The oddness of the format in relation to the announced intention of the series makes one wonder whether an editorial decision sensibly made by Julie Metzger is now being executed by someone with no real sense of what is going on. Who is in charge over there? This problem used to be limited to the Times….
Here is an example of a well understood issue that could be easily answered with some authority by an expert (go to the Chamber or the University).
LUS says it will reduce prices by 20% Cox and BellSouth says it can’t. (Neal says who knows….So why ask Neal? Ask someone who does.)

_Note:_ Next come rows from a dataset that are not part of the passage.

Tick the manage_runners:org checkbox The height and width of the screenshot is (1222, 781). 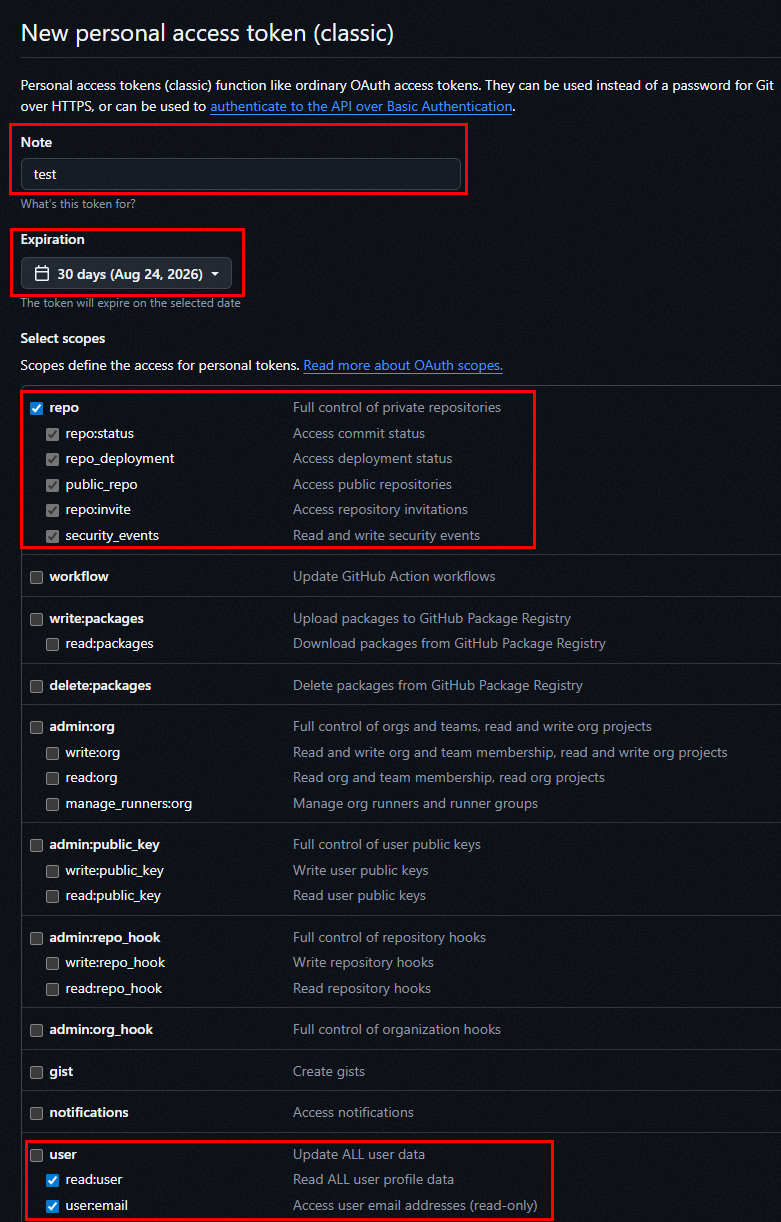tap(53, 804)
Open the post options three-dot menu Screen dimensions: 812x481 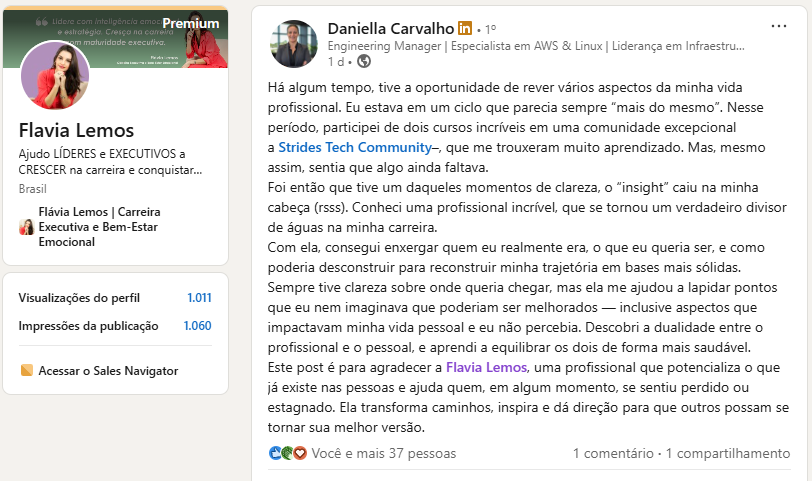[x=778, y=25]
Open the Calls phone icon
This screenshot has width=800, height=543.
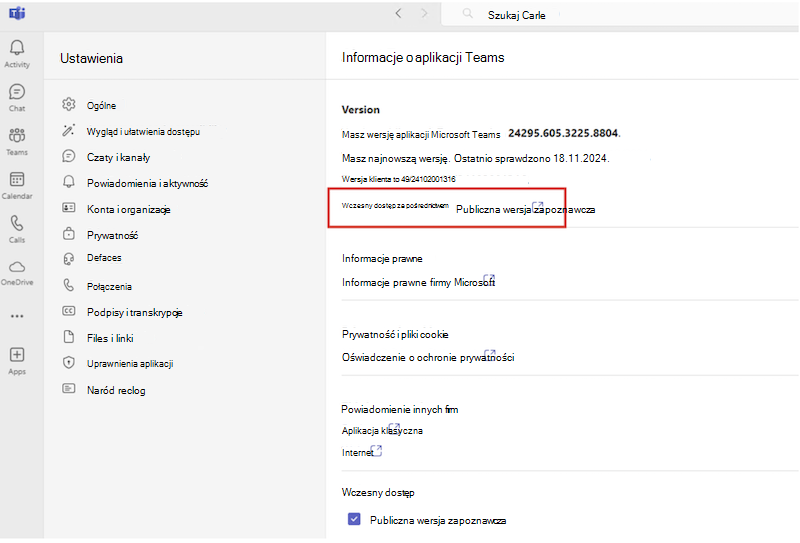coord(17,223)
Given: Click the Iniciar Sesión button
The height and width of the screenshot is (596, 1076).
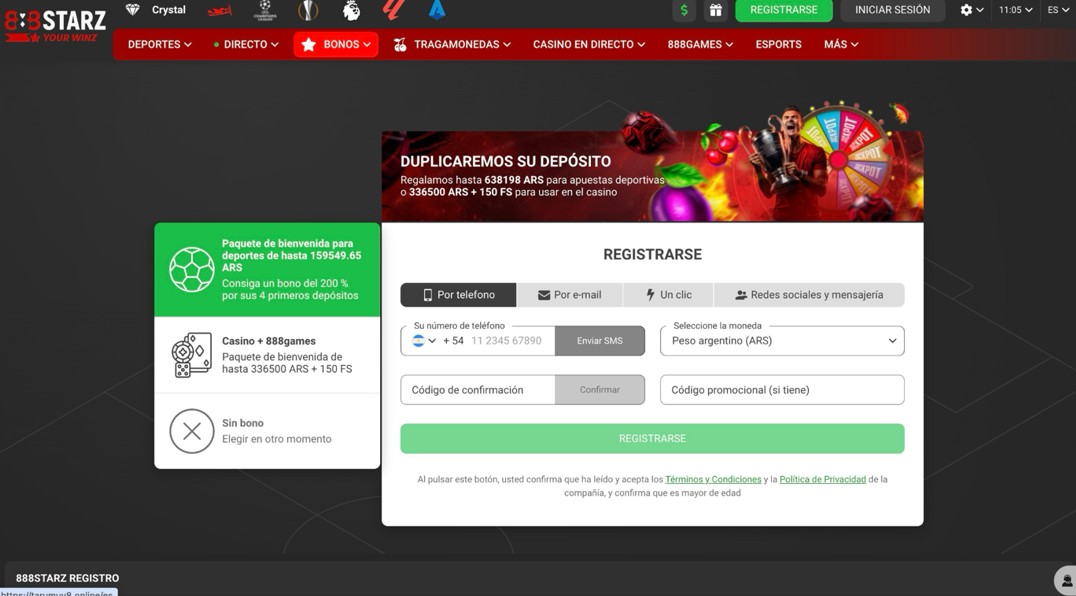Looking at the screenshot, I should click(892, 10).
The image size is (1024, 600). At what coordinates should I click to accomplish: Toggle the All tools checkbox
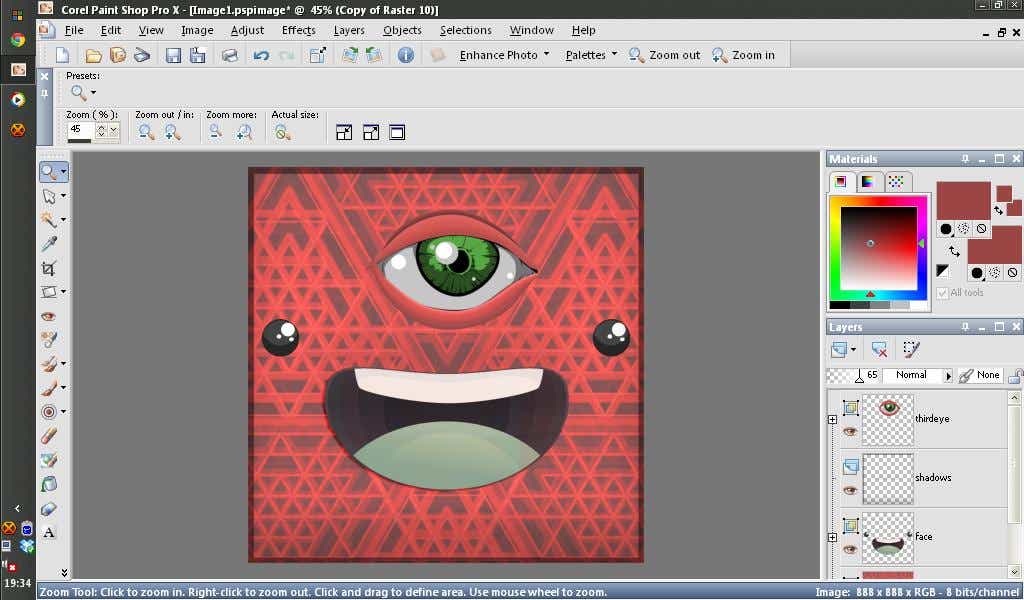[942, 293]
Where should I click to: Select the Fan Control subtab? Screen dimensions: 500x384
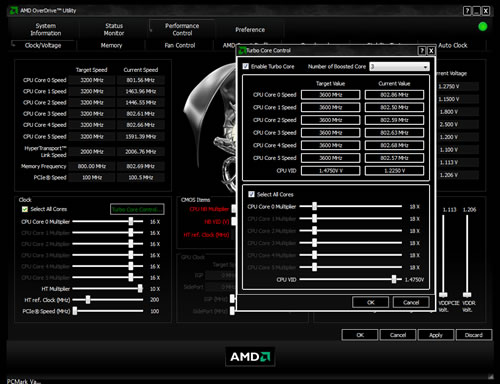pos(180,45)
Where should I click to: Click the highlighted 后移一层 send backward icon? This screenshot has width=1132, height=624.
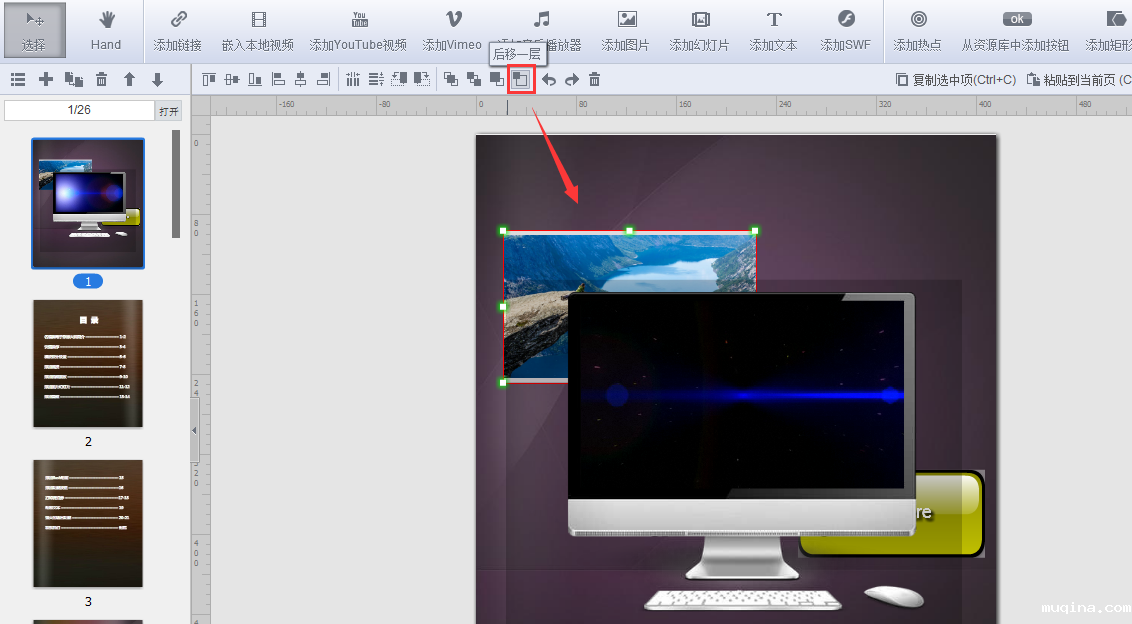click(x=520, y=79)
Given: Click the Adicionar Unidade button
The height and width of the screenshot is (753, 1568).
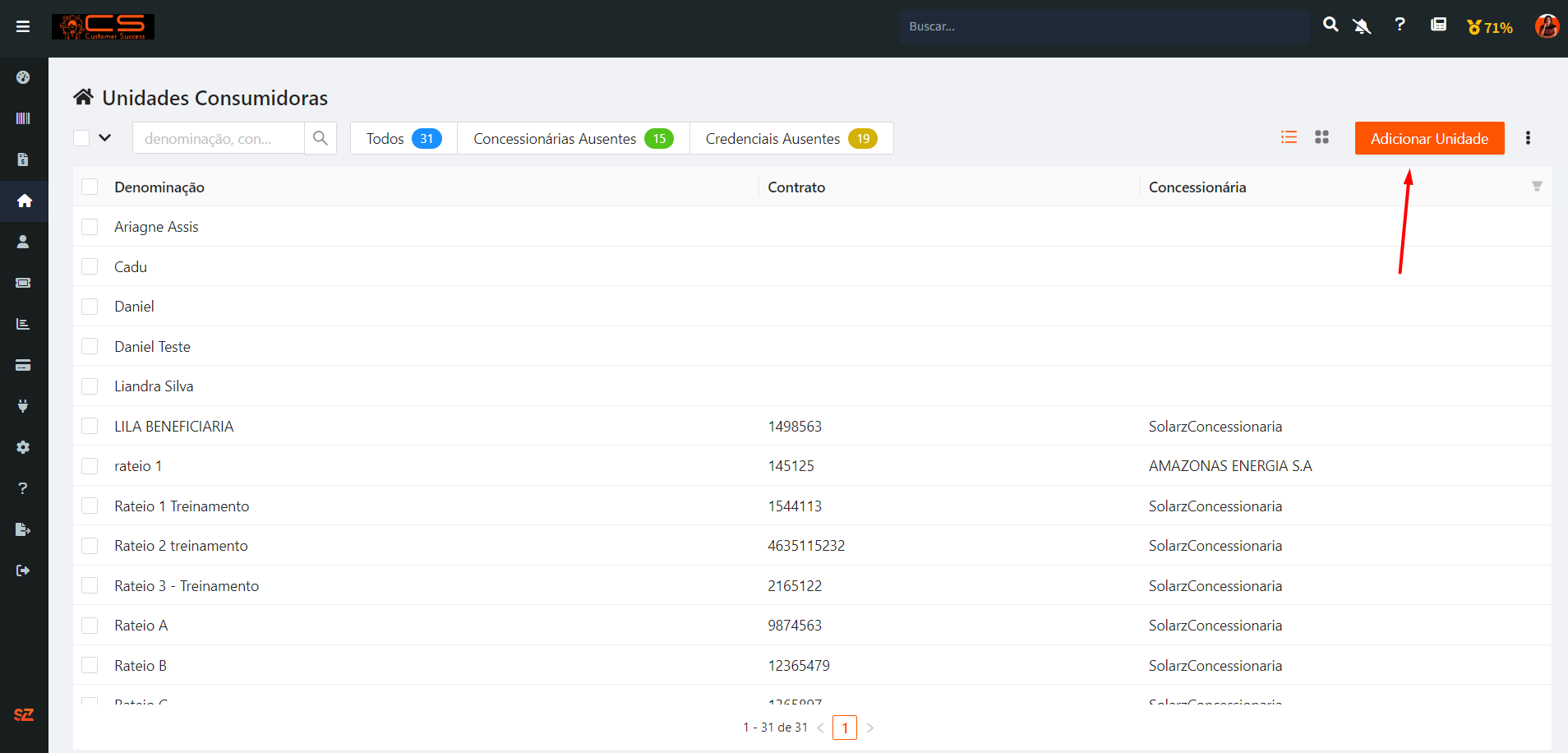Looking at the screenshot, I should pyautogui.click(x=1429, y=138).
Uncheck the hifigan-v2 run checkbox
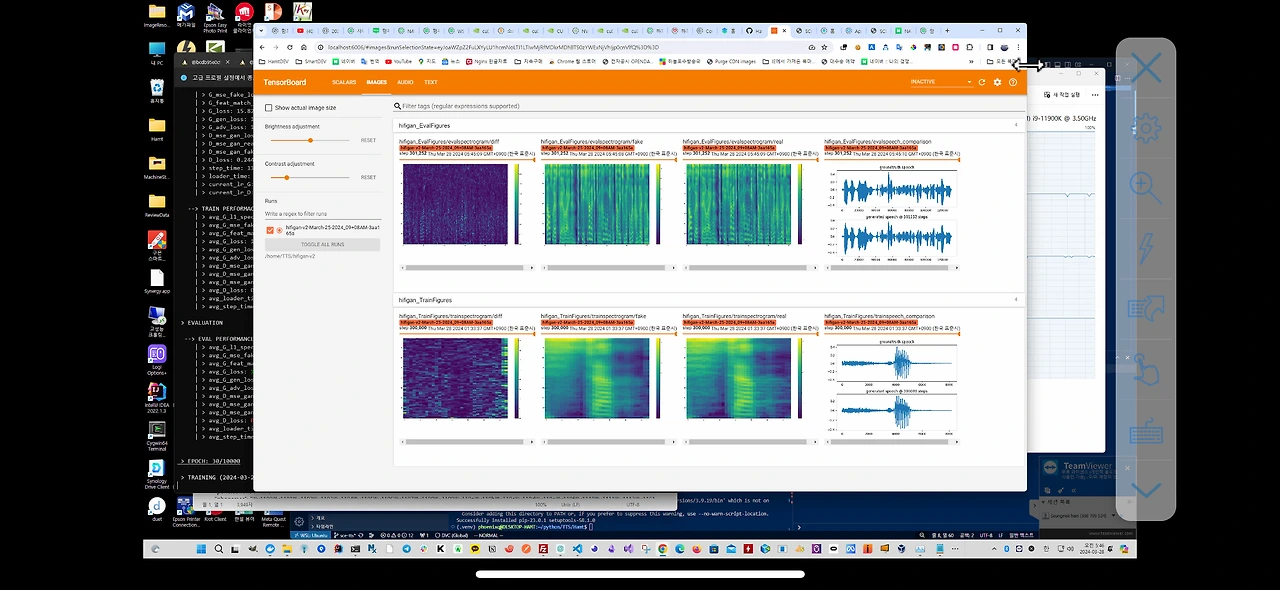This screenshot has height=590, width=1280. tap(270, 230)
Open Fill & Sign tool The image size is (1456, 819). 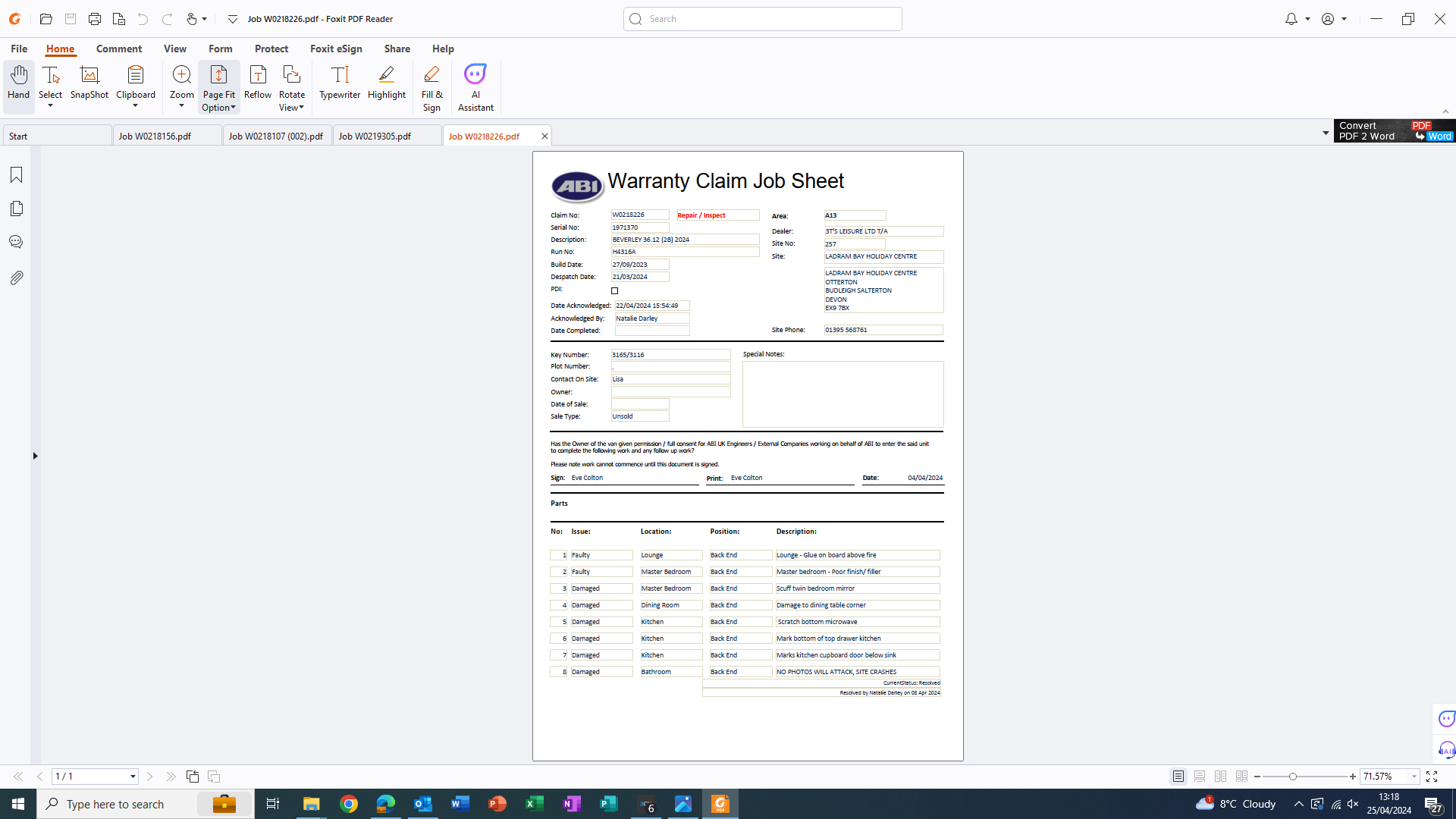point(431,86)
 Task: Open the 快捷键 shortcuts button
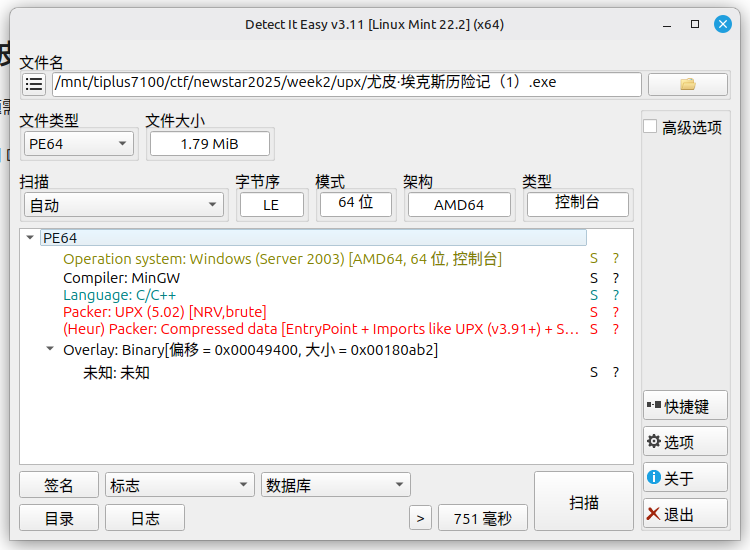point(685,406)
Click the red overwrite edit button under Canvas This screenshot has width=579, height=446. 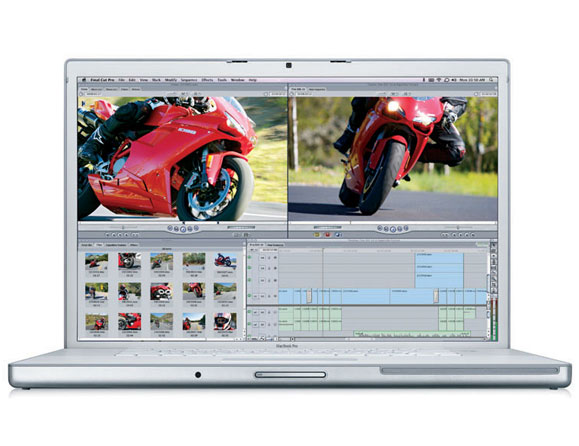coord(327,235)
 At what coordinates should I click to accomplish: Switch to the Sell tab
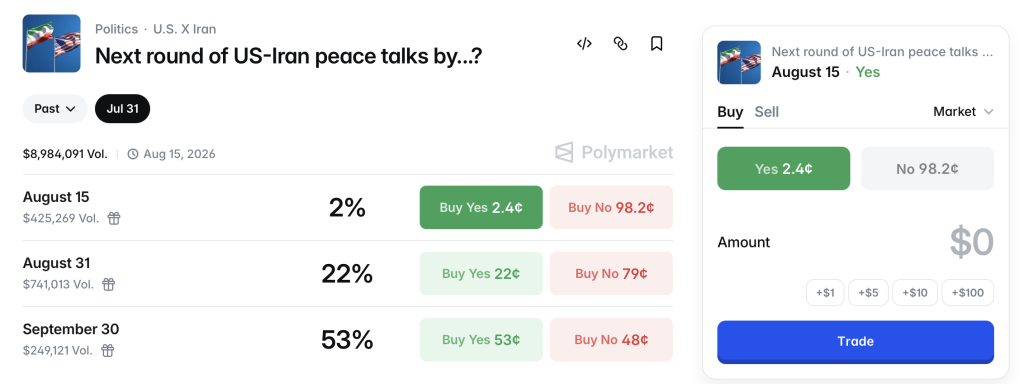coord(767,112)
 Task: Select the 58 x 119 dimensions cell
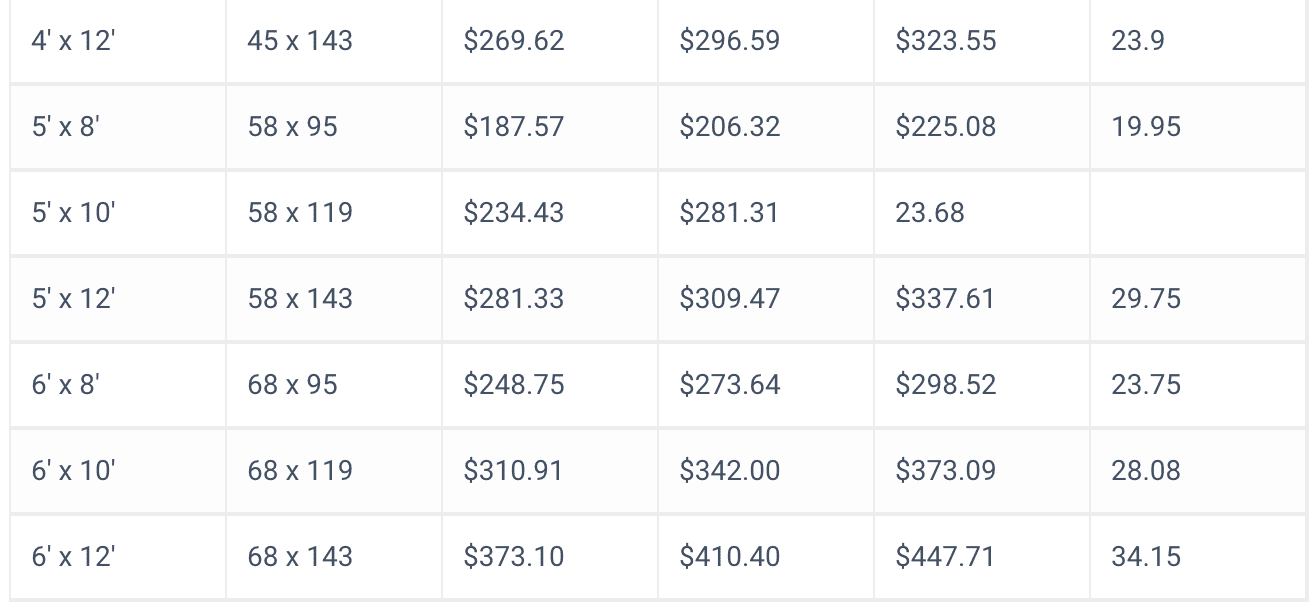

What would a knowledgeable person be able to say to clear this up? Well, anyone who’d read the studies that consistently say that in the 5% of the cable market where there is competition the communities that have a competing landline cable company have about 17% lower prices might say that LUS is not being ambitous here. Instead they are taking a calm look at the market and deciding to take the competitive hit up front and take credit for bringing to Lafayette what is a competitive inevitability. It sounds like a way to turn the inevitabilities of competition (lower prices) into a marketing strategy for LUS. They’ll be the price leaders and the ones that brought lower prices. A reasonable person could be either for or against the fiber optic utility and recognize the truth of basic, well-established economic fact. You don’t have to think LUS noble or Cox venal to see the economic and marketing reality.
I leave similar responses to the rest of the article (where the Advertiser doesn’t bother to talk to BellSouth and Cox before asking Neal Breakfield for his opinion) to the astute reader.
We need more than a he said she said constructed debae between the director and chief engineer at LUS and Neal Breakfield. We need someone to go out and ask a local, credible third party to explain the situation. Or, horrors, for the reporter to do an analytical piece that calmly states the obvious. No one is served by the unequal contrast put before the public here.